◆ **Short task**: Rewrite the records below, replacing "How do I perform" with "How can I complete" wherever it appears and leaving everything else the same.

== Records supplied

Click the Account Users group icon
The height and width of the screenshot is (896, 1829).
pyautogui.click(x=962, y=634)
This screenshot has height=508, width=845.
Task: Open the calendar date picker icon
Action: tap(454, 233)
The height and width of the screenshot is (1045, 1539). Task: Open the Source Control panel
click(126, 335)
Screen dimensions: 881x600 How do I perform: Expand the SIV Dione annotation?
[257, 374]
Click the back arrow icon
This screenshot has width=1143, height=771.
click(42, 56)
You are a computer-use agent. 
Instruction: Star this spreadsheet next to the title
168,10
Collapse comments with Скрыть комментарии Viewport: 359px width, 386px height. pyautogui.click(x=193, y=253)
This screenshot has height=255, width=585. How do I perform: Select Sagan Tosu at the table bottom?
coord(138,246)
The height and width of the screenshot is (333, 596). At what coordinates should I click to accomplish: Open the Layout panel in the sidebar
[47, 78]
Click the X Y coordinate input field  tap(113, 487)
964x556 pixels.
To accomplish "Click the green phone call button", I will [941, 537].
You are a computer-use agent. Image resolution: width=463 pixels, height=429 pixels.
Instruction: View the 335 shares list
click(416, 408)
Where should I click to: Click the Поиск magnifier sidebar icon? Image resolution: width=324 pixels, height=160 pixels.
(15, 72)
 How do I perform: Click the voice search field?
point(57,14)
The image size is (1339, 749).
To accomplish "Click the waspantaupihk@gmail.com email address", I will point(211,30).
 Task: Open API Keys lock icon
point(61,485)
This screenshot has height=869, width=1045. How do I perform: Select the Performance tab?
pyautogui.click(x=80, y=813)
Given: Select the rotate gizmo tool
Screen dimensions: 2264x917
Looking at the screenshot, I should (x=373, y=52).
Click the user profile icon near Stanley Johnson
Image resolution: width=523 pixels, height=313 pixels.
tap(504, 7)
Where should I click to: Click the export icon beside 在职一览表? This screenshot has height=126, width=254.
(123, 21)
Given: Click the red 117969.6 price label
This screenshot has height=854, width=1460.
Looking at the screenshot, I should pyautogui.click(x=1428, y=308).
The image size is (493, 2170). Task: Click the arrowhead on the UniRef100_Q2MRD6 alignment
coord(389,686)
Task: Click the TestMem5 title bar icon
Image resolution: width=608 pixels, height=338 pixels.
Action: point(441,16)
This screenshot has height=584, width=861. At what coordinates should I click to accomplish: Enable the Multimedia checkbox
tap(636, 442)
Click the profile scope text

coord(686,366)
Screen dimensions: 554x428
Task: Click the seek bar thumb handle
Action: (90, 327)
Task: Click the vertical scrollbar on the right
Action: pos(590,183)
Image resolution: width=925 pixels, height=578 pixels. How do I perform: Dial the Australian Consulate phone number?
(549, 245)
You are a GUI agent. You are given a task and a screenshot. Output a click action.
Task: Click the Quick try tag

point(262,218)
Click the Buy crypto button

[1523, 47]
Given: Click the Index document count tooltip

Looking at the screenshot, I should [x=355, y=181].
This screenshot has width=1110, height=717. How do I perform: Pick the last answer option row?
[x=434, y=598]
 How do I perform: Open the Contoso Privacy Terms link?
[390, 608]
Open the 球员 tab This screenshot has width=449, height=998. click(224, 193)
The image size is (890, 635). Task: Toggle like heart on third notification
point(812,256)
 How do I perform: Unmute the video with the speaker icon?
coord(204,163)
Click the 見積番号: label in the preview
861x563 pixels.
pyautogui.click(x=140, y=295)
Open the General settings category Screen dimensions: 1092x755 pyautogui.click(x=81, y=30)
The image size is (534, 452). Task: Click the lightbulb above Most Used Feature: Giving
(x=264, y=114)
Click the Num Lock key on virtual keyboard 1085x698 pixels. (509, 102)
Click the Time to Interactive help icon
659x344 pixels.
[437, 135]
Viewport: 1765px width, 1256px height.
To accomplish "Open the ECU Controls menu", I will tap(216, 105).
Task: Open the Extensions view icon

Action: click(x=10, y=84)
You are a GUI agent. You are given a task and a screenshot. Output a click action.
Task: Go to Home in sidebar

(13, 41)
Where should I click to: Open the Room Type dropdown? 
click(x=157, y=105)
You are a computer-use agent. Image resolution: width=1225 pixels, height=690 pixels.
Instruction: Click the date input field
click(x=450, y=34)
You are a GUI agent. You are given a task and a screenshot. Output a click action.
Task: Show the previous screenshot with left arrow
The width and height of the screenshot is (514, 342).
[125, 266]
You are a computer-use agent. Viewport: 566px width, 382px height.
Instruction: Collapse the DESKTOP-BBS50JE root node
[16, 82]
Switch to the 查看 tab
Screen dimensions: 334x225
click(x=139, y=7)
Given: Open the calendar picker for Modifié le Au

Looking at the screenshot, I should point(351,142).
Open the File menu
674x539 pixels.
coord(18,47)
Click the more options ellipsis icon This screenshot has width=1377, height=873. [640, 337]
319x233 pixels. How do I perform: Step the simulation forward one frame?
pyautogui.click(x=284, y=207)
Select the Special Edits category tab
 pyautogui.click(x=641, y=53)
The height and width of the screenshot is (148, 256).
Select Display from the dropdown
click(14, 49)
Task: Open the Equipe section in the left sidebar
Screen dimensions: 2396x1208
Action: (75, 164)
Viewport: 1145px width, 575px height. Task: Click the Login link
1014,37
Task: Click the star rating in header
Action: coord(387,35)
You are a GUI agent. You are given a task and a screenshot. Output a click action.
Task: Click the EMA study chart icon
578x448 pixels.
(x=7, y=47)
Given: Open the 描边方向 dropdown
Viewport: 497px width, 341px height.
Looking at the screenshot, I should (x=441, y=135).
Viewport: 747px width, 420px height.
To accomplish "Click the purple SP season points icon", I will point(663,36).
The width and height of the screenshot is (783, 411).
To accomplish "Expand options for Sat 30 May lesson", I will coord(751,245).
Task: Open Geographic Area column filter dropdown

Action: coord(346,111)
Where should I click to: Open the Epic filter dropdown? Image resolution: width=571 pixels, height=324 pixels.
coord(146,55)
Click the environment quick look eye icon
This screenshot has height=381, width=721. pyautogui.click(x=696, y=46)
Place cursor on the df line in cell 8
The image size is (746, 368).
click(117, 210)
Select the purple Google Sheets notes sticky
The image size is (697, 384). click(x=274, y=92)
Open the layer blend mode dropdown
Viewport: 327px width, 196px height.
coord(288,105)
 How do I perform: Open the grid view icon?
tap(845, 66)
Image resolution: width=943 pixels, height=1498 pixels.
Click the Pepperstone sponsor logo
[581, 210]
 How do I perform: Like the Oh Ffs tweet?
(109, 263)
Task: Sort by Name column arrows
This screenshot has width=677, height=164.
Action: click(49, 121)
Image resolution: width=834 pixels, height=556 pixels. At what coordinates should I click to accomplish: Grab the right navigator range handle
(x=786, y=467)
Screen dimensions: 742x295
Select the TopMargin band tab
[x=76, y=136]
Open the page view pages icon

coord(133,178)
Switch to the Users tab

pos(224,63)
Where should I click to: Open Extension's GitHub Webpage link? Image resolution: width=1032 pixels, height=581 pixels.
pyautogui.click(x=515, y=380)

====

◆ **The reply**:
Click the Account Users group icon
The height and width of the screenshot is (896, 1829).
pyautogui.click(x=962, y=634)
This screenshot has height=508, width=845.
Task: Open the calendar date picker icon
Action: tap(454, 233)
The height and width of the screenshot is (1045, 1539). Task: Open the Source Control panel
click(126, 335)
Screen dimensions: 881x600 How can I complete: Expand the SIV Dione annotation?
[257, 374]
Click the back arrow icon
This screenshot has width=1143, height=771.
click(42, 56)
You are a computer-use agent. 
Instruction: Star this spreadsheet next to the title
168,10
Collapse comments with Скрыть комментарии Viewport: 359px width, 386px height. pyautogui.click(x=193, y=253)
This screenshot has height=255, width=585. How can I complete: Select Sagan Tosu at the table bottom?
coord(138,246)
The height and width of the screenshot is (333, 596). At what coordinates should I click to accomplish: Open the Layout panel in the sidebar
[47, 78]
Click the X Y coordinate input field  tap(113, 487)
964x556 pixels.
To accomplish "Click the green phone call button", I will [941, 537].
You are a computer-use agent. Image resolution: width=463 pixels, height=429 pixels.
Instruction: View the 335 shares list
click(416, 408)
Where should I click to: Click the Поиск magnifier sidebar icon? Image resolution: width=324 pixels, height=160 pixels.
(15, 72)
 How can I complete: Click the voice search field?
point(57,14)
The image size is (1339, 749).
To accomplish "Click the waspantaupihk@gmail.com email address", I will point(211,30).
 Task: Open API Keys lock icon
point(61,485)
This screenshot has height=869, width=1045. How can I complete: Select the Performance tab?
pyautogui.click(x=80, y=813)
Given: Select the rotate gizmo tool
Screen dimensions: 2264x917
Looking at the screenshot, I should (x=373, y=52).
Click the user profile icon near Stanley Johnson
Image resolution: width=523 pixels, height=313 pixels.
tap(504, 7)
Where should I click to: Click the export icon beside 在职一览表? This screenshot has height=126, width=254.
(123, 21)
Given: Click the red 117969.6 price label
This screenshot has height=854, width=1460.
Looking at the screenshot, I should pyautogui.click(x=1428, y=308).
The image size is (493, 2170). Task: Click the arrowhead on the UniRef100_Q2MRD6 alignment
coord(389,686)
Task: Click the TestMem5 title bar icon
Image resolution: width=608 pixels, height=338 pixels.
Action: point(441,16)
This screenshot has height=584, width=861. At what coordinates should I click to accomplish: Enable the Multimedia checkbox
tap(636, 442)
Click the profile scope text

coord(686,366)
Screen dimensions: 554x428
Task: Click the seek bar thumb handle
Action: (90, 327)
Task: Click the vertical scrollbar on the right
Action: pos(590,183)
Image resolution: width=925 pixels, height=578 pixels. How can I complete: Dial the Australian Consulate phone number?
(549, 245)
You are a GUI agent. You are given a task and a screenshot. Output a click action.
Task: Click the Quick try tag

point(262,218)
Click the Buy crypto button

[1523, 47]
Given: Click the Index document count tooltip

Looking at the screenshot, I should [x=355, y=181].
This screenshot has width=1110, height=717. How can I complete: Pick the last answer option row?
[x=434, y=598]
 How can I complete: Open the Contoso Privacy Terms link?
[390, 608]
Open the 球员 tab This screenshot has width=449, height=998. click(224, 193)
The image size is (890, 635). Task: Toggle like heart on third notification
point(812,256)
 How can I complete: Unmute the video with the speaker icon?
coord(204,163)
Click the 見積番号: label in the preview
861x563 pixels.
pyautogui.click(x=140, y=295)
Open the General settings category Screen dimensions: 1092x755 pyautogui.click(x=81, y=30)
The image size is (534, 452). Task: Click the lightbulb above Most Used Feature: Giving
(x=264, y=114)
Click the Num Lock key on virtual keyboard 1085x698 pixels. (509, 102)
Click the Time to Interactive help icon
659x344 pixels.
[437, 135]
Viewport: 1765px width, 1256px height.
To accomplish "Open the ECU Controls menu", I will tap(216, 105).
Task: Open the Extensions view icon

Action: click(x=10, y=84)
You are a GUI agent. You are given a task and a screenshot. Output a click action.
Task: Go to Home in sidebar

(13, 41)
Where should I click to: Open the Room Type dropdown? 
click(x=157, y=105)
You are a computer-use agent. Image resolution: width=1225 pixels, height=690 pixels.
Instruction: Click the date input field
click(x=450, y=34)
You are a GUI agent. You are given a task and a screenshot. Output a click action.
Task: Show the previous screenshot with left arrow
The width and height of the screenshot is (514, 342).
[125, 266]
You are a computer-use agent. Viewport: 566px width, 382px height.
Instruction: Collapse the DESKTOP-BBS50JE root node
[16, 82]
Switch to the 查看 tab
Screen dimensions: 334x225
click(x=139, y=7)
Given: Open the calendar picker for Modifié le Au

Looking at the screenshot, I should point(351,142).
Open the File menu
674x539 pixels.
coord(18,47)
Click the more options ellipsis icon This screenshot has width=1377, height=873. [640, 337]
319x233 pixels. How can I complete: Step the simulation forward one frame?
pyautogui.click(x=284, y=207)
Select the Special Edits category tab
 pyautogui.click(x=641, y=53)
The height and width of the screenshot is (148, 256).
Select Display from the dropdown
click(14, 49)
Task: Open the Equipe section in the left sidebar
Screen dimensions: 2396x1208
Action: (75, 164)
Viewport: 1145px width, 575px height. Task: Click the Login link
1014,37
Task: Click the star rating in header
Action: coord(387,35)
You are a GUI agent. You are given a task and a screenshot. Output a click action.
Task: Click the EMA study chart icon
578x448 pixels.
(x=7, y=47)
Given: Open the 描边方向 dropdown
Viewport: 497px width, 341px height.
Looking at the screenshot, I should (x=441, y=135).
Viewport: 747px width, 420px height.
To accomplish "Click the purple SP season points icon", I will point(663,36).
The width and height of the screenshot is (783, 411).
To accomplish "Expand options for Sat 30 May lesson", I will coord(751,245).
Task: Open Geographic Area column filter dropdown

Action: coord(346,111)
Where should I click to: Open the Epic filter dropdown? Image resolution: width=571 pixels, height=324 pixels.
coord(146,55)
Click the environment quick look eye icon
This screenshot has height=381, width=721. pyautogui.click(x=696, y=46)
Place cursor on the df line in cell 8
The image size is (746, 368).
click(117, 210)
Select the purple Google Sheets notes sticky
The image size is (697, 384). click(x=274, y=92)
Open the layer blend mode dropdown
Viewport: 327px width, 196px height.
coord(288,105)
 How can I complete: Open the grid view icon?
tap(845, 66)
Image resolution: width=943 pixels, height=1498 pixels.
Click the Pepperstone sponsor logo
[581, 210]
 How can I complete: Like the Oh Ffs tweet?
(109, 263)
Task: Sort by Name column arrows
This screenshot has width=677, height=164.
Action: click(49, 121)
Image resolution: width=834 pixels, height=556 pixels. At what coordinates should I click to accomplish: Grab the right navigator range handle
(x=786, y=467)
Screen dimensions: 742x295
Select the TopMargin band tab
[x=76, y=136]
Open the page view pages icon

coord(133,178)
Switch to the Users tab

pos(224,63)
Where should I click to: Open Extension's GitHub Webpage link? Image resolution: width=1032 pixels, height=581 pixels.
pyautogui.click(x=515, y=380)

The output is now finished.